Firefighters began their training at the site last weekend, taking three days for each shift of personnel to complete each type of exercise. It's helpful to have a real building on which to practice, especially one that doesn't need to be kept in good condition, Deputy Chief Keith Krestan said.

"We're able to practice deploying hose lines into buildings like that and actually flowing water instead of faking it or pretending," he said.

Wednesday's work allowed firefighters to gain experience cutting a hole in the roof of a commercial building to ventilate or access the structure. Standing atop the roof, they used axes and hand saws to cut through layers including a rubber membrane, fiberboard, tar, gravel and metal supports.

It's a process firefighter/paramedic and training assistant Josh Turen described as "labor intensive" and quite different from the work of cutting into a residential roof.
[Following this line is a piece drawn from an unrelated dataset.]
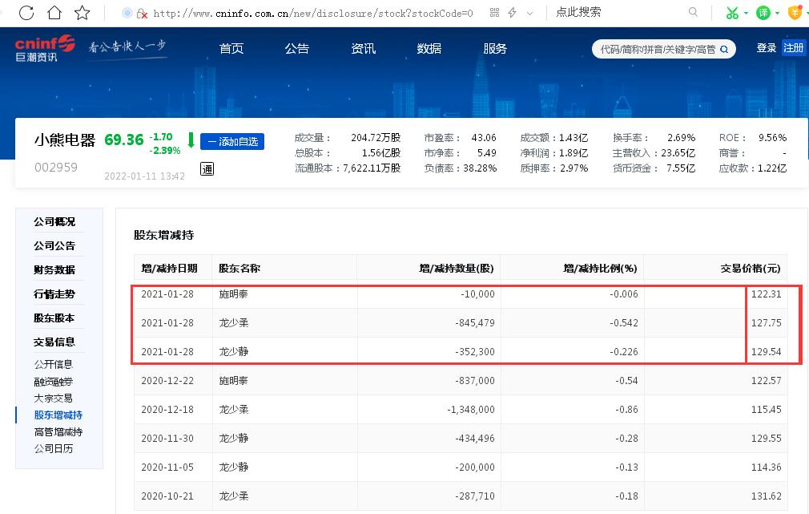Screen dimensions: 809x514
Task: Click the lightning speed-mode icon
Action: 513,13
"We rarely get to practice live on roofs like this, so it's a great opportunity," Turen said.

Cedarhurst officials said a demolition date has not yet been set, but the work is expected to take place soon so construction can begin on the senior living facility.

On a 6-acre site adjacent Greene Valley Forest Preserve, the four-story facility will include 76 independent living apartments, 24 memory care units and 8,600 square feet on the ground floor for commercial uses complementary to the needs of seniors, such as physical therapy, rehabilitation, medical testing or doctor's offices, according to a report from the Woodridge community development department.

The site has been subdivided into three lots -- the majority for the Cedarhurst building with two out lots along Route 53 for future retail development.